Headshot portrait of Christopher Beaulieu - Professor of Radiology (Musculoskeletal Imaging)
Bio-X Affiliated Faculty

Dr. Christopher F. Beaulieu is Professor of Radiology, former Associate Chair of Education, and former Chief of Musculoskeletal Imaging at Stanford University in Palo Alto, California, USA. He received his MD degree and a PhD degree in Biological Structure from the University of Washington in Seattle, WA. He was a resident and chief resident in radiology at Duke University in Durham, NC, followed by a fellowship in Body Imaging at Stanford. He was a visiting fellow in musculoskeletal imaging (MSK) at the University of California, San Diego. His research has focused on computer graphics, computer-aided diagnosis, artificial intelligence, as well as numerous technical and clinical musculoskeletal imaging and interventional projects. He has a popular YouTube channel that highlights a variety of clinical topics in MSK. His most recent academic work involves development of an open-source teaching and learning software platform “STELLA” – the STanford Electronic Learning Library and Applications system, which went live at Stanford in 2023.
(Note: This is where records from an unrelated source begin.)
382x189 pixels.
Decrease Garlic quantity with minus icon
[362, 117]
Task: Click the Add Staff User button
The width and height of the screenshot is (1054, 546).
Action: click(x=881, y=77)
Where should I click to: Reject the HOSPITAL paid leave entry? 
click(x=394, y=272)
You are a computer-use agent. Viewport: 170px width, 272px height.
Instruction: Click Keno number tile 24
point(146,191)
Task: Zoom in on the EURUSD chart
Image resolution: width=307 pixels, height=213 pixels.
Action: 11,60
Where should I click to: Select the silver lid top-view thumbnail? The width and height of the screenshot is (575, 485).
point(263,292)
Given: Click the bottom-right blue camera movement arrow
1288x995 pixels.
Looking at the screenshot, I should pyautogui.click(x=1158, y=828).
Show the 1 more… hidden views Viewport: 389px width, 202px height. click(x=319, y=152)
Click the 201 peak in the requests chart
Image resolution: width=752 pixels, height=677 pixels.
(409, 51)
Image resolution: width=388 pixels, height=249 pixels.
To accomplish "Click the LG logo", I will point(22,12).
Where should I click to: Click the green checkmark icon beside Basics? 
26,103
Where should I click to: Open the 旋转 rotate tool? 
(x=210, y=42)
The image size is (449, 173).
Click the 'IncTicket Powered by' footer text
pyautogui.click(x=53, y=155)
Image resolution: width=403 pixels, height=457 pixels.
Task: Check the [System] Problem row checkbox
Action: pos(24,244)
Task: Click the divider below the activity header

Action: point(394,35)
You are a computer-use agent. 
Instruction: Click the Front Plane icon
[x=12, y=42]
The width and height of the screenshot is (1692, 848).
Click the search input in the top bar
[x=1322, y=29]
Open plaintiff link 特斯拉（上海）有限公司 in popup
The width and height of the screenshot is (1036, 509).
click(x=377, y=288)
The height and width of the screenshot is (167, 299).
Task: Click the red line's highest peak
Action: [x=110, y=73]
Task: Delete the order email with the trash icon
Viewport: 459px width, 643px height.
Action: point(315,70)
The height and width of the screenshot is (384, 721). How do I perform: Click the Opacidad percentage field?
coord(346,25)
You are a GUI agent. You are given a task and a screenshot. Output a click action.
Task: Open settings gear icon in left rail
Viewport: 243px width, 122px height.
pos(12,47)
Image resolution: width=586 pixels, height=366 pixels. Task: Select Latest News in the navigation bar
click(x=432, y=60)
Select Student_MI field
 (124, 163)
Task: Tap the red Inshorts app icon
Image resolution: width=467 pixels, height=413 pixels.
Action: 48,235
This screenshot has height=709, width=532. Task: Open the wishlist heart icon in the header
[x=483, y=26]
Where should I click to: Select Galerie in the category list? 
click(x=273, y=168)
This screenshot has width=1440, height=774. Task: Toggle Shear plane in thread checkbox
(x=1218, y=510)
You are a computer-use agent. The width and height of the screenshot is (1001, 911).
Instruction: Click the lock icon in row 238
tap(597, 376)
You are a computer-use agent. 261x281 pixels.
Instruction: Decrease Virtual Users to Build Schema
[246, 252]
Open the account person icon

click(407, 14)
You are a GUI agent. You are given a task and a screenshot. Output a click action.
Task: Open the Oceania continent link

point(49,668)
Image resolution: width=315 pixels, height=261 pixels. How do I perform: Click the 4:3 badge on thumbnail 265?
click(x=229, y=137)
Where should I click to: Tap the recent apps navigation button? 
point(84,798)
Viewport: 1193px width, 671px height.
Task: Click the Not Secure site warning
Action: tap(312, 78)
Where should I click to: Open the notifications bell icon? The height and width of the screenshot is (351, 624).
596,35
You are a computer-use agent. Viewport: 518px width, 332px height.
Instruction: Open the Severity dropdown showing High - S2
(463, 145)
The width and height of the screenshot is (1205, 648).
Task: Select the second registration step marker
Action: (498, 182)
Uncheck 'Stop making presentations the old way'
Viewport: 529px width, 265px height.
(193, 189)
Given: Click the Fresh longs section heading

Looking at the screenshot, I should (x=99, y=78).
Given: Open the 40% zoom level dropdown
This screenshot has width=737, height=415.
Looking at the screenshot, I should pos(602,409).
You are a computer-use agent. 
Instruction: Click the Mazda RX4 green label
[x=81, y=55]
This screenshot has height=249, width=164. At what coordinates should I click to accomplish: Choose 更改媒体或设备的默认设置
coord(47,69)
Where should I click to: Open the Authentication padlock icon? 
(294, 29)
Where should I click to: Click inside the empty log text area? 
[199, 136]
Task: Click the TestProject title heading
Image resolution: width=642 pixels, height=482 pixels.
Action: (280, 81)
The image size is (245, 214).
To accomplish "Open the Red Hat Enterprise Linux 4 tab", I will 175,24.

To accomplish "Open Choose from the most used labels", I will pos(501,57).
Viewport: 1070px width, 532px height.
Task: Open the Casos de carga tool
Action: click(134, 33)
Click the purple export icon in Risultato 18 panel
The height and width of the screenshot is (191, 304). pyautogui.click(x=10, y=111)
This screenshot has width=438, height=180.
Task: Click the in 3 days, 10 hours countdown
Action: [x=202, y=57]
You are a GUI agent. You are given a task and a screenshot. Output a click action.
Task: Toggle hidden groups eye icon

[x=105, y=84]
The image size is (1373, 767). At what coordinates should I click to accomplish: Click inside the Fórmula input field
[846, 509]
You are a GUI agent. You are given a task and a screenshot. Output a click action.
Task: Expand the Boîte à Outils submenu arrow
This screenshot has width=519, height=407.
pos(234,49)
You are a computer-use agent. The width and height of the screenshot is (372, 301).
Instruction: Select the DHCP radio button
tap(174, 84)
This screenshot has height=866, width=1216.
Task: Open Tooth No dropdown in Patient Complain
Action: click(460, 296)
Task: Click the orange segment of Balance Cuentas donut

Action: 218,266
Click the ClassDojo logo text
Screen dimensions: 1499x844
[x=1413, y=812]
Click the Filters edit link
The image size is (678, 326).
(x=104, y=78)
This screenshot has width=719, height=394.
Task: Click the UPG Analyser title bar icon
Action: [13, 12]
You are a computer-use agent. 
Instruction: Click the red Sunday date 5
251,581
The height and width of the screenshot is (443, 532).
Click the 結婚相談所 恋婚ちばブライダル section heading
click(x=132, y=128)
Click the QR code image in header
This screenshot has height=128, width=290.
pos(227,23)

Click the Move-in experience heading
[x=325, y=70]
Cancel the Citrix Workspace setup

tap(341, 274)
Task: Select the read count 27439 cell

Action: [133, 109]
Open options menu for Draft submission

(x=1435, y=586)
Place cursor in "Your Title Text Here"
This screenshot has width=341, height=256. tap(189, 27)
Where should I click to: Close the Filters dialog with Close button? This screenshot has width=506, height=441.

D. Beaulieu's group works on technological developments in diagnostic imaging. Specifically, they have developed computer graphics methods for evaluation of imaging data such as CT colonography which is now widely used to screen for colonic polyps. As part of that work, they developed a number of supervised learning methods that automatically detect polyps (computer aided detection). More recently, Dr. Beaulieu's attention has focused on medical informatics and machine learning. The overall aim is to make medical imaging data much more computationally accessible so that prior instances of imaging diagnoses can help inform and improve diagnosis in new clinical cases. An example of this is the use of Bayesian modeling of bone tumors and automatic generation of differential diagnosis for focal bone lesions. The group has also worked on liver lesions and more recently on deep learning methods for diagnosis in knee MRI.